It has been a while since I wrote anything, I have been busy with my new job that involves doing some interesting work on performance tuning. One of the challenges is to reduce object creation during the critical part of the application.
Garbage Collection hiccups has been a main pain point in java for some time, although java has improved over time the GC algorithms. Azul is a market leader developing pause-less GC but the Azul JVM is not free as speech!
Creating too many temporary/garbage objects doesn’t work too well because it creates work for the GC and it is going to have a negative effect on the latency. Too much garbage also doesn’t work well with multi-core system because it causes cache pollution.
So how should we fix this ?
Garbage less coding
This is only possible if you know how many objects you need upfront and pre-allocate them, but in reality this is very difficult to find. But even if you managed to do that, then you have to worry about another issue
- You might not have enough memory to hold all the objects you need
- You have to also handle concurrency
So what is the solution for the above problems
There is the Object Pool design pattern that can address both of the above issues. It lets you to specify a number of objects that you need in a pool and handles concurrent requests to serve the requested objects.
Object Pool has been the base of many applications that have low latency requirements. A flavor of the object pool is the Flyweight design pattern.
Both of the patterns above will help us in avoiding object creation. That is great so now GC work is reduced and in theory our application performance should improve.
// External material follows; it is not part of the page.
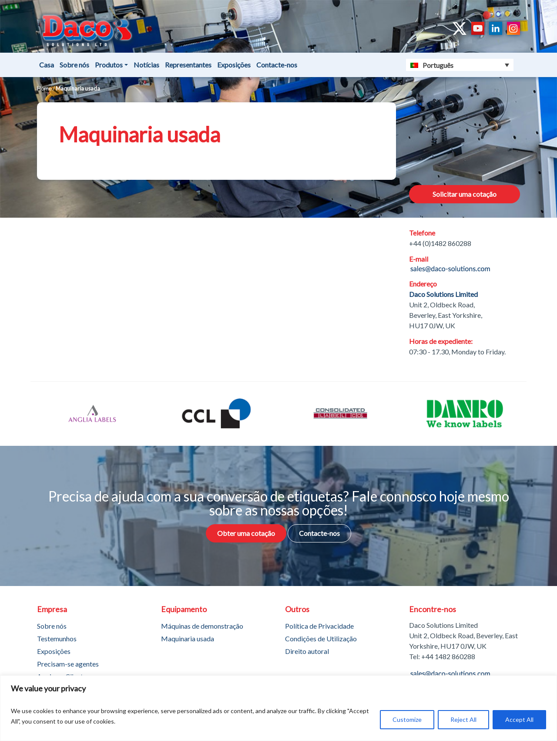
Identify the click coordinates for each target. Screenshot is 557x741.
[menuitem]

In practice, this doesn’t happen that way because Object Pool/Flyweight has to handle concurrency and whatever advantage you get by avoiding object creation is lost because of concurrency issue.
What is the most common way to handle concurrency
Object pool is a typical producer/consumer problem and it can be solved by using the following techniques:
Synchronized: This was the only way to handle concurrency before JDK 1.5. Apache has written a wonderful object pool API based on synchronized
Locks: Java added excellent support for concurrent programming after JDK 1.5. There has been some work to use Locks to develop Object Pool for eg furious-objectpool
Lock Free: I could not find any implementation that is built using fully lock free technique, but furious-objectpool uses a mix ofArrayBlocking queue & ConcurrentLinked queue
Lets measure performance
In this test I have created a pool of 1 Million objects and those objects are accessed by a different pool implementation, objects are taken from the pool and returned back to the pool.
This test first starts with 1 thread and then the number of threads is increased to measure how the different pool implementations perform under contention
- X Axis – No Of Threads
- Y Axis – Time in Ms – Lower time is better
This test includes pools from Apache, Furious Pool & an ArrayBlocking based Pool
The Apache performed the worst and as the number of threads increases, performance degrades further. The reason is that the Apache pool is based on heavy use of “synchronized”
The other two, Furious & ArrayBlocking based pool performs better but both of them also slow down as contention increases.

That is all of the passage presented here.